Alice Unger must feel as if she has come full circle.

The Taneytown home that was once her grandparents' and later her parents' is back in the family. Unger never thought she would be back in Carroll County restoring the Colonial Revival Victorian home. She and her husband had been away from Taneytown for 40 years, running a publishing business in Wisconsin and later retiring to Arkansas in 1988.


But when her husband died in 1997 and her old family home became available a year later, she decided to move back.

"I'm so happy to be back here," Unger said. "I'm glad to get this property back. I always wanted to restore this house."


The home was originally built for a local lawyer, Ed Reindollar, in 1896. Unger has the home's original blueprints as well as a block of wood inscribed with the names of the two carpenters who built the home. Her father discovered the wood while he was doing some restoration work of his own.

After Reindollar died, his estate sold the house to her grandparents for $7,000 in 1921. In 1954, her grandparents deeded the property to her father, Frank Alexander.
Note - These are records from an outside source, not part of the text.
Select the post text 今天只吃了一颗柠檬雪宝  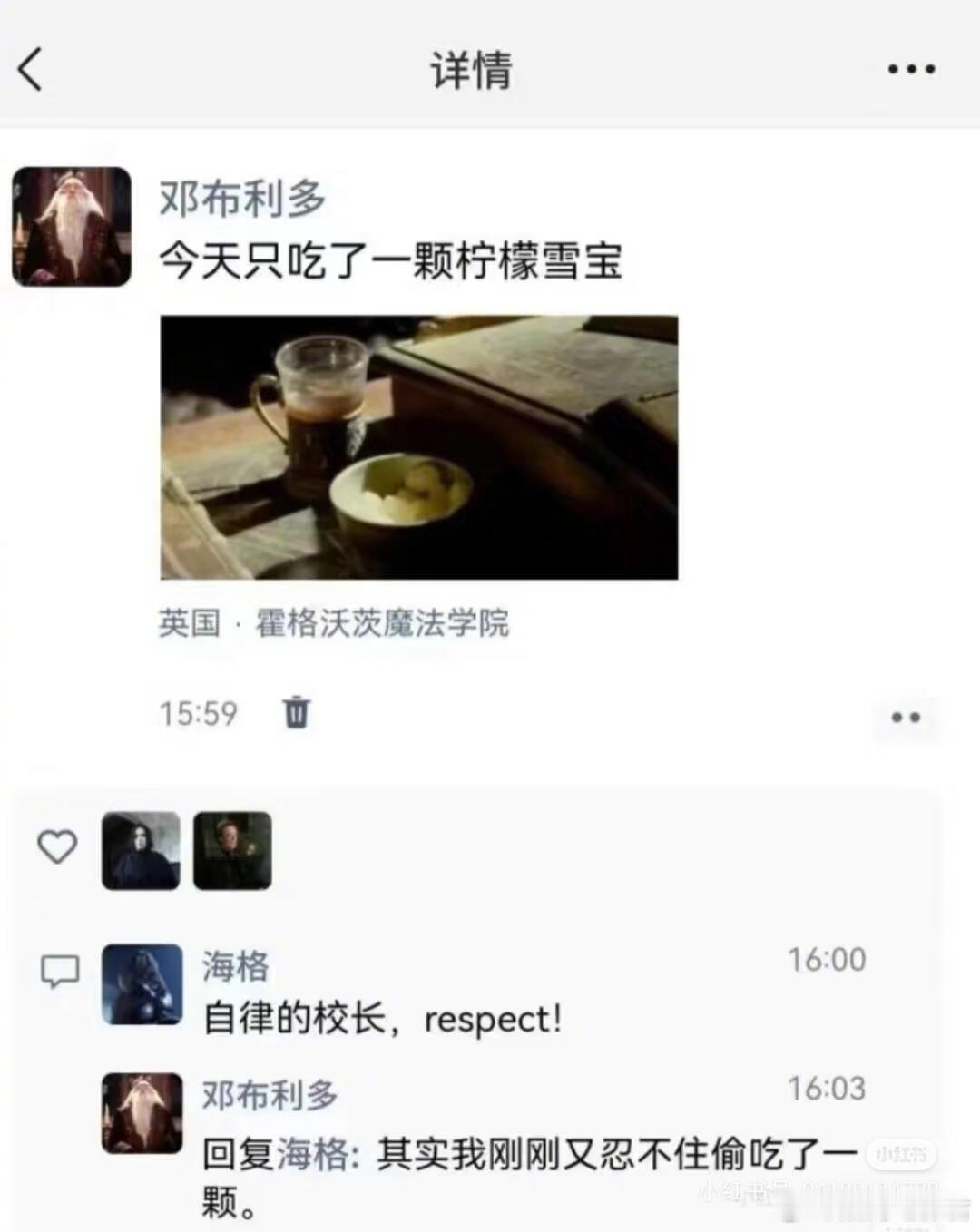coord(391,261)
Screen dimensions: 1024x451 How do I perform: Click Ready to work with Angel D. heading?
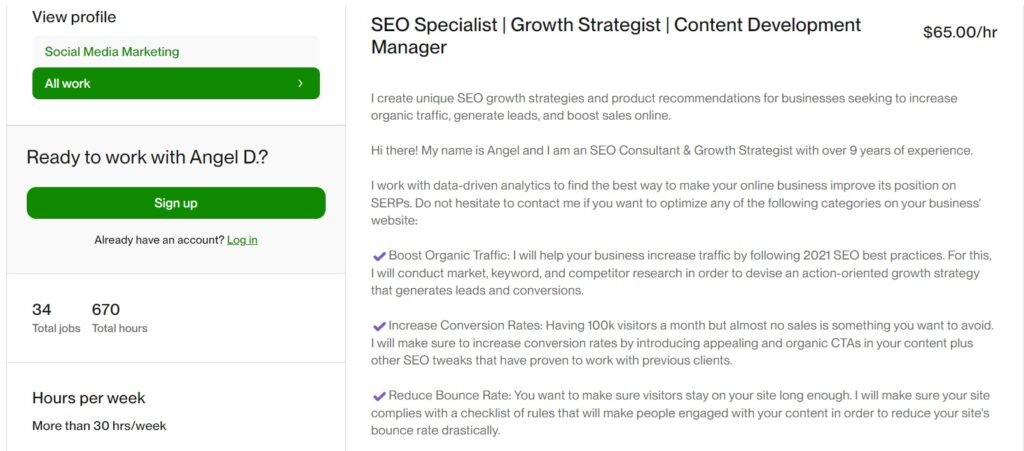point(147,157)
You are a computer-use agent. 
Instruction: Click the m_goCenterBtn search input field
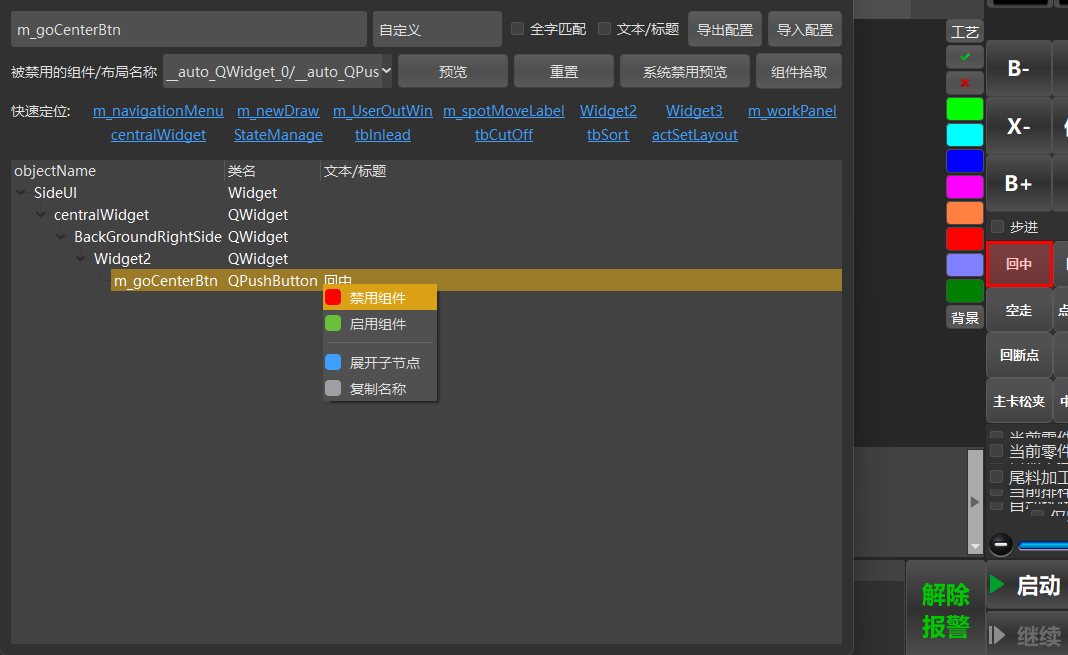tap(189, 29)
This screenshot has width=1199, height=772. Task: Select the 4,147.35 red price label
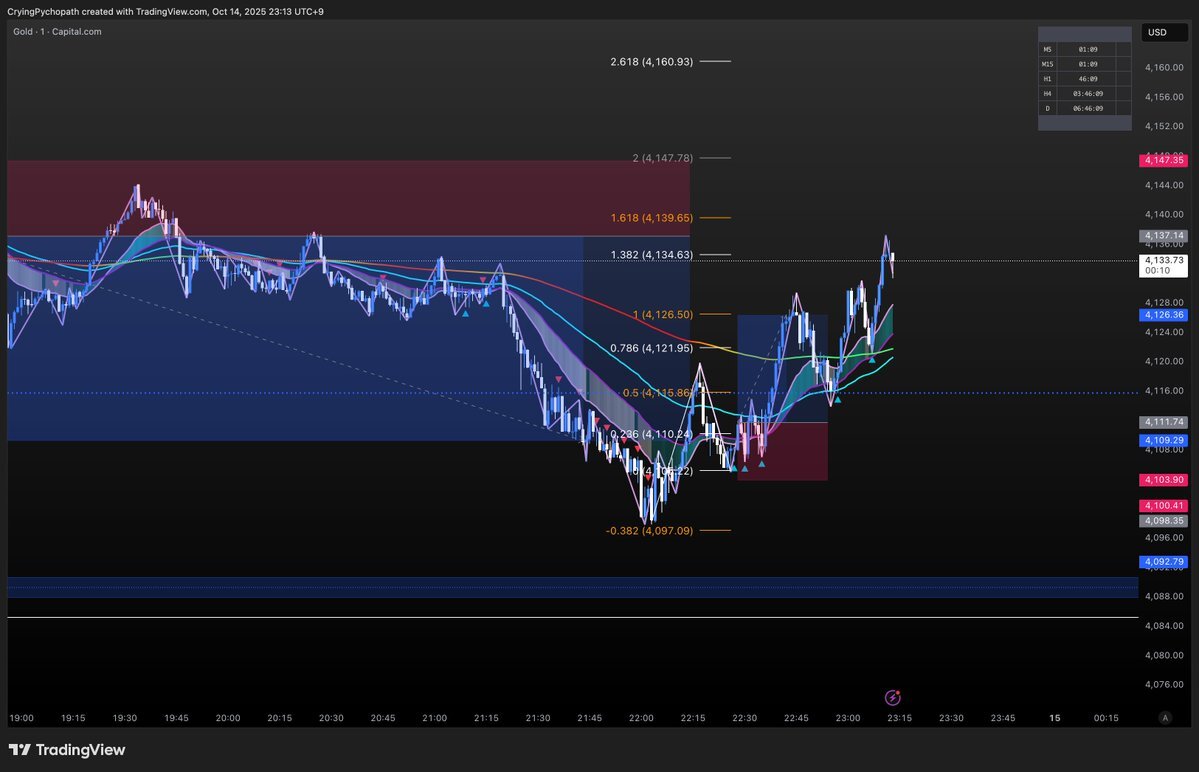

He later deeded the property to Unger, though he continued to live in the house until his death in 1991.

For two years, the house sat vacant until she offered to finance the home to a couple in 1993 who purchased it for $235,000. However, five years later she had to foreclose on the house. With the property back in her hands, and her husband no longer alive, she decided to move back to Maryland.

"I wanted to restore the house to its original grandeur," Unger said. "And the thing I liked about it so much was that I could document the history of the house."

She began restoration work in 1998 and moved into the house a year later.

Unger has spent thousands of dollars restoring the home. For example, a 6-foot, stained-glass window, which was warped, was restored for $4,000. A smaller stained-glass window cost $2,600 to restore. Restoring one of the larger bay windows cost $10,000. And an air-conditioning system, making use of the original wood heating ducts, cost $15,000 to install. The list goes on.

"I'm just glad I'm able to do it," she said.

Like any Victorian house, this one has large rooms and high ceilings. Plenty of original ornate woodwork remains. And most of the hardware is original.


Entering the home, visitors pass through two sets of 8-foot-high doors. The glass in the transom above the doors is etched glass. Once inside, visitors walk a few feet before getting to an arched entrance, which takes them to a hallway that includes a staircase to the second floor.

On the first floor is the library with a fireplace. Unger uses this room as a family room.

The original house had a parlor and formal dining room, but Unger redesigned the rooms for her daughter's flower business, Every Bloomin' Thing, which has a separate entrance. A kitchen and bathroom are also on this level. A second staircase near the kitchen spirals up to the third floor, now being used as an apartment.

The second floor has five bedrooms and a full bathroom. Each of the bedrooms has mantels wrapped around fancy metal grates that serve as outlets for the air conditioning, which comes from a central unit via pipes laid in the old heating system's wooden ducts.

Another unusual feature are the gaslights to which carbide gas was piped from the cellar.

The property also has a large carriage house in the back, which Unger says she will restore next. There is a smokehouse between the house and the carriage house.


One of the greatest ironies is that Unger's own parents wanted to "modernize" the house when they owned it. "This was the 1950s," she said. "That was what people were doing then."

The outside needed about as much work as the inside, Unger said. She has fully restored several outside porches and is repainting the house in the style that she found in a photo of the house as it originally appeared.

But Unger said her interest in restoring the family home is more than just a personal project. "I'm hoping that it will encourage others to restore historic homes in Taneytown."